[Taken from my blog at madridmemories.wordpress.com]
Rewind to the beginning of my second year, and I was running around SUSU (the Students’ Union at Southampton Uni) trying out lots of taster sessions, including a lot of martial arts (I had done some martial arts in primary school and really wanted to re-start). The one that appealed to me the most was Shorinji Kempo – the sessions were fun, the people were friendly, and it was a way for me to get motivated to do some exercise!
I did not know I would get so involved in a university society that I would end up continuing it on my year abroad, and there were probably people who didn’t expect me to. A few months ago, though, beginning of third year, I arrived in Madrid and contacted the instructor of the club in Madrid. After a bit of settling-in time, I made my way to the dojo (training hall) one evening with my dogi (training clothes) and belt, ready to start training!
The great thing is that I’ve been warmly welcomed into the club – one of the things I loved about Kempo in Southampton is, as cheesy as it is, it’s like a big family – and it doesn’t seem so different in Madrid. However, in other aspects of training, there are lots of differences…
First of all, the training sessions are quite small in terms of the numbers of students, which means that I get a good amount of one-to-one teaching from Sensei (the instructor).

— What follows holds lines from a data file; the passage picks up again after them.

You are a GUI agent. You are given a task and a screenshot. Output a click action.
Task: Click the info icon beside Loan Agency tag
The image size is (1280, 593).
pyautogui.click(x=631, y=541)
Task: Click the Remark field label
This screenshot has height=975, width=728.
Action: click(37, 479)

Secondly, I noticed that the training is very relaxed compared to how Southampton trains! It’s a lot less intense in terms of exercise, and the formalities are not enforced as strictly as I have been used to. For example, there’s a lot less rei-ing (salutation), no “shugo”-ing (a shout that initiates lining up), and, unfortunately, less kiai-ing (shouting when you strike).

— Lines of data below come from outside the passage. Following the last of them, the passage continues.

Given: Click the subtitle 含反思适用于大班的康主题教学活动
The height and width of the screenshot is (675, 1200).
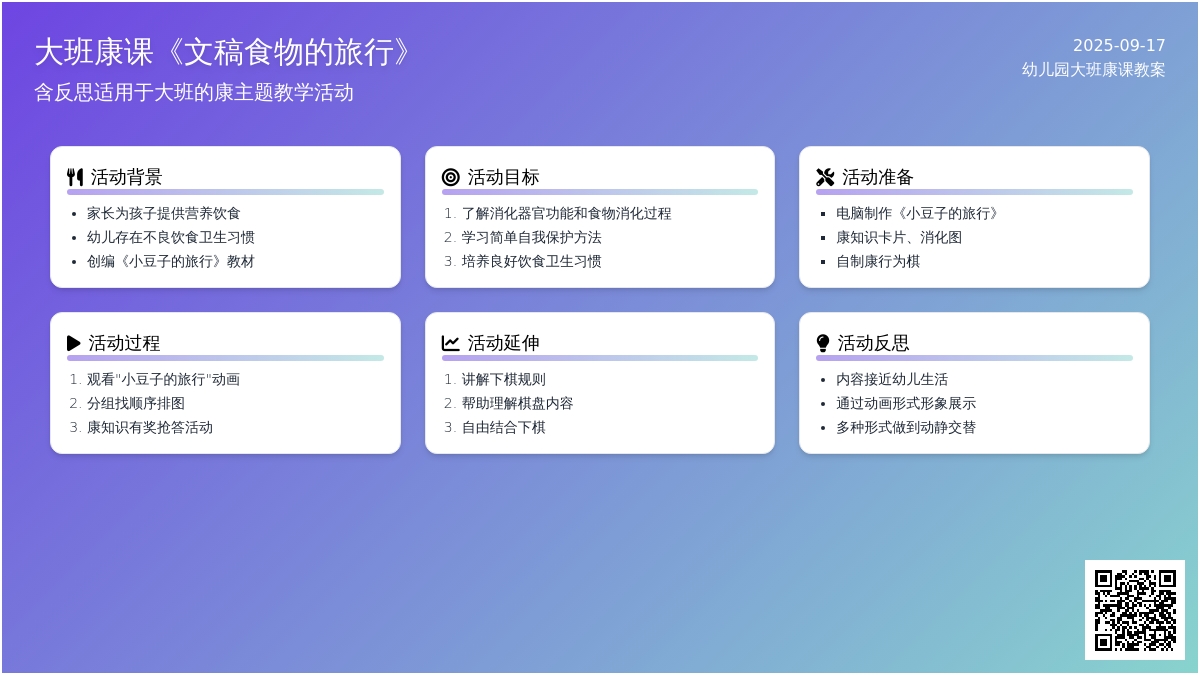Looking at the screenshot, I should point(194,92).
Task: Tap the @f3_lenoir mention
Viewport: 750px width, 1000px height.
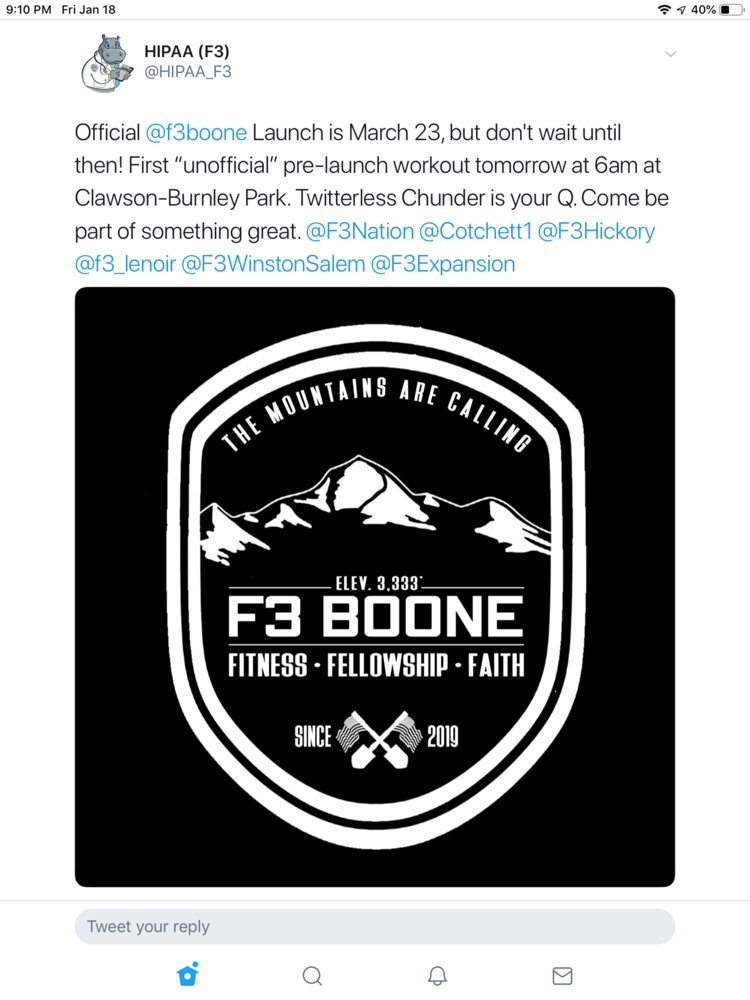Action: [124, 264]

Thirdly, naturally, different clubs focus on different aspects of Shorinji Kempo, and in Madrid they put more emphasis on meditation and reciting the founding principles of Shorinji Kempo (which is really difficult because I am not used to reading Spanish out loud at such high speeds!) It’s great seeing the martial art interpreted from a different perspective.
Finally, and the thing that struck me the most, is that I’m the only female in the club. At home, in my experience, there are usually more males than females, but not by too big a margin. Here, over the time I’ve been training, I have trained with about 9 men and 0 women. A comment that was also made on my first day there, on chatting about this gender divide, was that it takes a special girl to do martial arts – I’m not going to have a long feminist rant here about what is so special about a girl practising martial arts or why it’s so surprising that I give powerful strikes, and maybe I read into it too much, but a part of me feels like this dojo is reflective of an attitude based on machismo that still exists in Spain. Not that I’m complaining, though. I personally find that there is something pretty empowering about beating up (I use that term loosely, please don’t accuse me of battery) a load of men every week.
Later this evening, I’m heading back to the dojo for the first time since before Christmas – let’s hope I haven’t forgotten too much!